En 1974 no solo hace la foto de los documentales Soledad Bravo y Simparelé, sino también del largo de ficción El otro Francisco. Luego, su carrera continúa indetenible a lo largo de Sonia Silvestre (1975), Joan Manuel Serrat (1976), La rumba (1978), Una y otra vez (1982) y No es tiempo de cigüeñas (1987), por solo mencionar los documentales más destacados en veinte años. Livio comprendió como pocos la intensidad de la luz natural, la belleza de Daisy Granados, entendida tal vez cual icono de cubanía, y la policromía de la contemporaneidad en Retrato de Teresa (1979), de Pastor Vega, y volvería a ser cómplice de Pastor y Daisy en Habanera (1983), una película medio incomprendida en su momento, pero que portaba, al menos, un tour de force para la protagonista absoluta y para el director de fotografía ocupado en definir sus perfiles.
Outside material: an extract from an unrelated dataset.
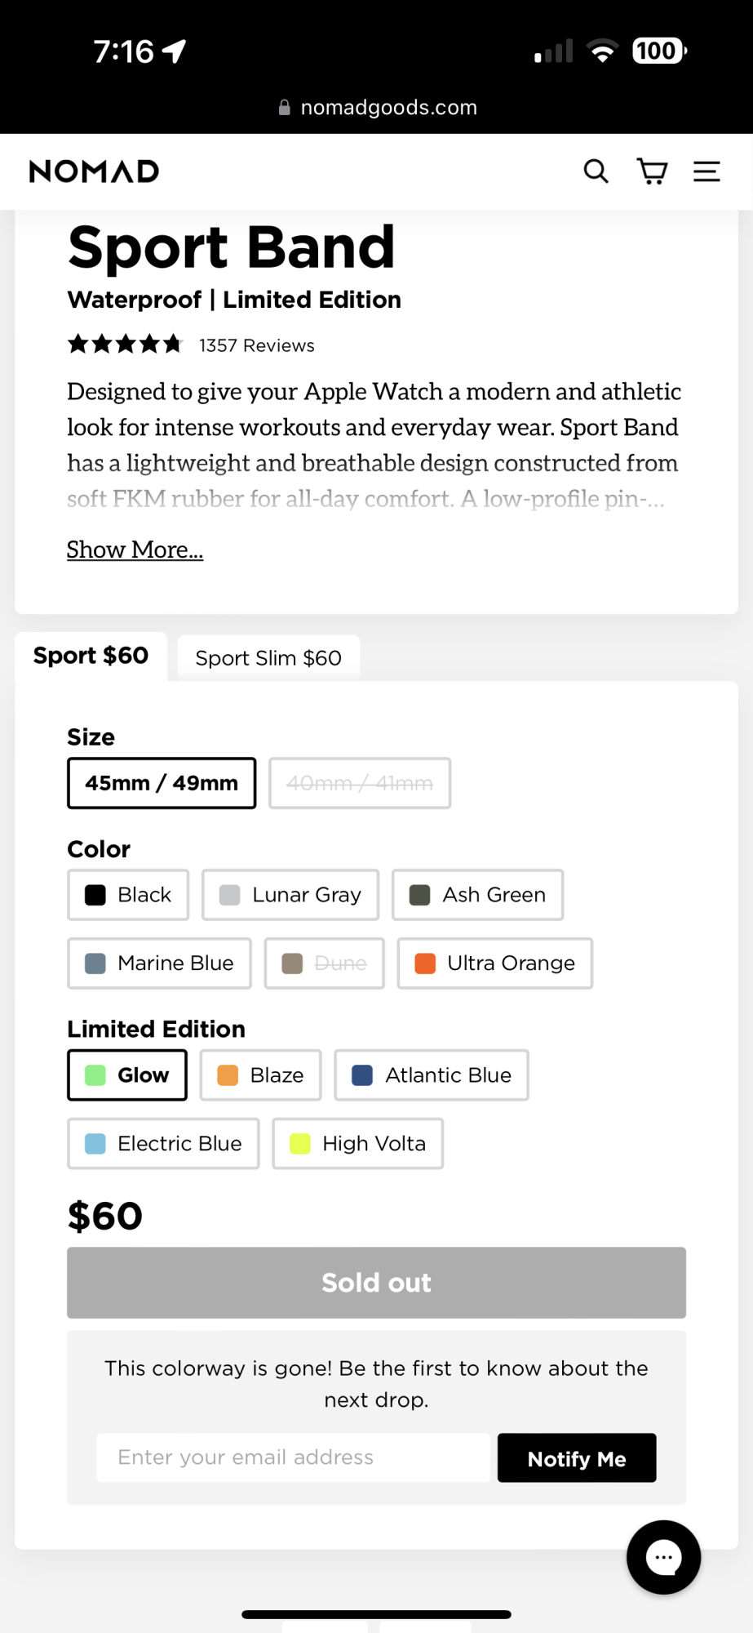Tap the nomadgoods.com address bar

(x=388, y=108)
Otras dos obras maestras serían «pintadas» por Livio Delgado de la mano de su amigo Humberto Solás, quien se valió de la mirada prodigiosa del fotógrafo para ilustrar imágenes barrocas y expresionistas, de fuerte referencialidad pictórica y arquitectónica en Cecilia (1982). Sin embargo, el Livio historicista tampoco se queda en el retrato afiligranado de la época colonial, y continúa con la etapa republicana en un registro más neoclásico, menos crispado y colosal, en Amada (1983) y Un hombre de éxito (1985), más dirigidas al detalle, al plano cerrado, a los interiores que permiten un exquisito manejo de las fuentes de luz.
Absolutamente dueño ya de un estilo, modulado por los requirimientos estéticos y conceptuales de Humberto Solás, Livio Delgado diseñó las imágenes de El siglo de las luces (1992), el filme que lo coloca en la categoría de directores de fotografía equivalentes a los pintores, alguien capaz de construir lienzos en movimiento a partir de dominar los rigores de la luz, y su eterno contraste con las sombras. Debe recordarse que su colaboración con Solás, una de las más estables y productivas del cine latinoamericano en los años ochenta, estuvo flanqueada por su participación en películas de otros directores como El corazón sobre la tierra, la también muy atractiva y eficaz, fotográficamente hablando, Una novia para David, la coproducción con Venezuela Profundo (1986), Amor en campo minado (1987), y más tarde trató de regresar a su época de mayor gloria con la superproducción histórica Roble de olor (2002), dirigida por Rigoberto López. Luego, trabajó como profesor en la Facultad de Arte de los Medios de Comunicación Audiovisuales (FAMCA) y en la Escuela Internacional de Cine y Televisión (EICTV) de San Antonio de los Baños.